What a day. Not everyone can say that one of their best friends also happens to be a relative – and a very savvy, politico too. We had just sat down to lunch on the Mall when my cousin Anita’s eyes lit up and she said, “There’s our Governor.” He leaned in, shook my hand, and said, “Hi, I’m Tim!” Needless to say, we had a nice chat and told Tim Kaine we were happy he wanted to fill Senator Webb’s boots next year.
After lunch, we hopped over to the Jefferson Library for a book launch. Next door to Monticello, it is the repository of everything about our Third President. A gorgeous piece of architecture that was built in 2002, you feel celestial, embraced by the bookshelves in its main hall. Author and current Professor of “Imperial British History” at Harvard, Maya Jasanoff introduced the standing-room-only crowd to her new book, Liberty’s Exiles, American Loyalists in the Revolutionary World. Called an intimate narrative history, this is non-fiction you can sink your teeth into.

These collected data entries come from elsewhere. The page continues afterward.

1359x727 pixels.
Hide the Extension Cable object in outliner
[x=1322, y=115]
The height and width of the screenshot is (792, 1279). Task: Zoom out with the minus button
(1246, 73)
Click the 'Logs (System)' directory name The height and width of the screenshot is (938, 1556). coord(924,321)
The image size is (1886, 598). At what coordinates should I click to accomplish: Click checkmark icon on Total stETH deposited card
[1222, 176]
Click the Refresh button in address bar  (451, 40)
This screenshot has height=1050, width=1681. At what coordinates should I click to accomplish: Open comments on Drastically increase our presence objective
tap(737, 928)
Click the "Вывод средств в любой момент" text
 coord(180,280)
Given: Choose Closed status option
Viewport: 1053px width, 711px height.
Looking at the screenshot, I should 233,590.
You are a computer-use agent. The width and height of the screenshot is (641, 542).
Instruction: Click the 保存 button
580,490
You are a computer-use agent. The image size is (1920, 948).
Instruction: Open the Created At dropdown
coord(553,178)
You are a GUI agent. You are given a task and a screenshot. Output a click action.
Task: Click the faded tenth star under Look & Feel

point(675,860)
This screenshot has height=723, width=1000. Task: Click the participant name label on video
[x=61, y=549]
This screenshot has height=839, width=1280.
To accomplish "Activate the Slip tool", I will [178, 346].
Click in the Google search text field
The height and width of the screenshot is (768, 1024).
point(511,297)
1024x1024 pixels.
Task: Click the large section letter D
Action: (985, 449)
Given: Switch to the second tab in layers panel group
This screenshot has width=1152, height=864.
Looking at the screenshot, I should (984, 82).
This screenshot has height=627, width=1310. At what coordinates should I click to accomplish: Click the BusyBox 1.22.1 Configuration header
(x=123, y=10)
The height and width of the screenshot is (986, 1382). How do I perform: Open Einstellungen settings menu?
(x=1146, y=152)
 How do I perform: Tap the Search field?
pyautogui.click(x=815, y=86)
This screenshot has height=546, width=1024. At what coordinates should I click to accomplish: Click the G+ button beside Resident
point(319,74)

I learned that on November, 25, 1783 our country was actually liberated. That was the date that General George Washington rode into New York City and proclaimed the British Occupation to be over. 60,000 Loyalists fled taking with them some 15,000 Black slaves. Less than 15% went to Great Britain, with about half going north to Eastern Canada, and the rest scattered throughout the Caribbean and West Africa and even India. Here is history from a different point of view, freedom was promised to those slaves who would follow. But as Ms Jasanoff said, “Lives that are once unsettled, cannot be easily put to right again.” This is a must read, about migration and tolerance; looking at freedom through the Loyalist lens. And Mr. Jefferson was hardly mentioned at all.





And where is my pretty cousin in this picture.
Thanks for subscribing Anita! I slipped off the side of the photo, cause it’s not all about me, right? Can’t wait for Picasso in Richmond.